"The number $A$ must be some multiple of the number $B$." is true because the number $A/B$ exists, unless $B=0$. So Cochran's meaning may take some effort to discern.
Suppose $N=5$ and $n=3$. Then the possible samples (assuming it's without replacement) are these:
\begin{align}
& y_1 + y_2 + y_3 \\[3pt]
& y_1 + y_2 + y_4 \\[3pt]
& y_1 + y_2 + y_5 \\[3pt]
& y_1 + y_3 + y_4 \\[3pt]
& y_1 + y_3 + y_5 \\[3pt]
& y_1 + y_4 + y_5 \\[3pt]
& y_2 + y_3 + y_4 \\[3pt]
& y_2 + y_3 + y_5 \\[3pt]
& y_2 + y_4 + y_5 \\[3pt]
& y_3 + y_4 + y_5
\end{align}
There are $10$ of these, so the average value of the sum is the average of these $10$ sums. The number $y_1$ appears in six of these sums, and $y_2$ appears in six of them, and so one. Thus "every unit appears in the same number of samples", since in this case, that "same number" is $6$. Thus the sum of the ten numbers is $6y_1+6y_2+6y_3+6y_4+6y_5.$ Dividing by $10$ gives the average, or expected value, of the random sample of size $3$. Hence
\begin{gather}
\text{expected value of the sample sum} = \frac{6y_1+6y_2+6y_3+6y_4+6y_5}{10} \\[10pt]

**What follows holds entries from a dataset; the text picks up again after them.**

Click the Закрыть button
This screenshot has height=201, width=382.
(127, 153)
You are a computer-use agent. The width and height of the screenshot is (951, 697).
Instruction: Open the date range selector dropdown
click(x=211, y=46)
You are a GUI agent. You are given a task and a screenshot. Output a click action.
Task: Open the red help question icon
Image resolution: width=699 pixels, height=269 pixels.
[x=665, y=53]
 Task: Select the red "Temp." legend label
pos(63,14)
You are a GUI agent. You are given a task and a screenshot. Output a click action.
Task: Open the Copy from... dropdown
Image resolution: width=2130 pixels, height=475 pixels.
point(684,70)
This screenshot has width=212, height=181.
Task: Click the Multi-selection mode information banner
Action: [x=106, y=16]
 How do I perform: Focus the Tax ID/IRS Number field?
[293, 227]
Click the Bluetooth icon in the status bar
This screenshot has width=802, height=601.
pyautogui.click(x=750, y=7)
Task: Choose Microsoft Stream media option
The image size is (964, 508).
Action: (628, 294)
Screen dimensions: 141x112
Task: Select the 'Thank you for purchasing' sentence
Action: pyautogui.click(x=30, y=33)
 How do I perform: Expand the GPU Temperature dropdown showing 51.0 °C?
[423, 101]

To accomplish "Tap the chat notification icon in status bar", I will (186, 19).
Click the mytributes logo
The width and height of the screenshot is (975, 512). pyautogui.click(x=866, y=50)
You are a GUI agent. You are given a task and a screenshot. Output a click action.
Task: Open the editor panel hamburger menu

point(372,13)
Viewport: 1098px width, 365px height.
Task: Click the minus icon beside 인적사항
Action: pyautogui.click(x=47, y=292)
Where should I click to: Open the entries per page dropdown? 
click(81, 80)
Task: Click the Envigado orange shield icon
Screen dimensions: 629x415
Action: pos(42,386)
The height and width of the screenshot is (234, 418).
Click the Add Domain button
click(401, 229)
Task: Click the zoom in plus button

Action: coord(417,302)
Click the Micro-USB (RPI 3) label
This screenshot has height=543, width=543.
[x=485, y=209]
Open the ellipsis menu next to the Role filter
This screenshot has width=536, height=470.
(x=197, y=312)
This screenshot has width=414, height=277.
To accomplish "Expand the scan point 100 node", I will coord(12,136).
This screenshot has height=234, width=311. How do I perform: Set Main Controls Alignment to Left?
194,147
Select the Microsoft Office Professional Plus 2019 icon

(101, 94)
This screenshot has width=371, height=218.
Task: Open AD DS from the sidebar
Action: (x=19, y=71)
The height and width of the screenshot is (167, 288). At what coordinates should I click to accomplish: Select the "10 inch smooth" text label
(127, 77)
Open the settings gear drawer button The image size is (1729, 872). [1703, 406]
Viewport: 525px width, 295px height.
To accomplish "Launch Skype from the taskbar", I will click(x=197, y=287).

= \frac 6 {10} (y_1+y_2+y_3+y_4+y_5) = \frac 3 5 (y_1+y_2+y_3+y_4+y_5)
\end{gather}
This ratio, $\dfrac 3 5,$ is the ratio of the sample size to the population size. That is the "multiplier". I expect there is a short elegant combinatorial argument showing that that will happen in general, i.e. with other numbers than $3$ and $5$, and also making Cochran's argument precise, but I'm not sure how best to express that right now.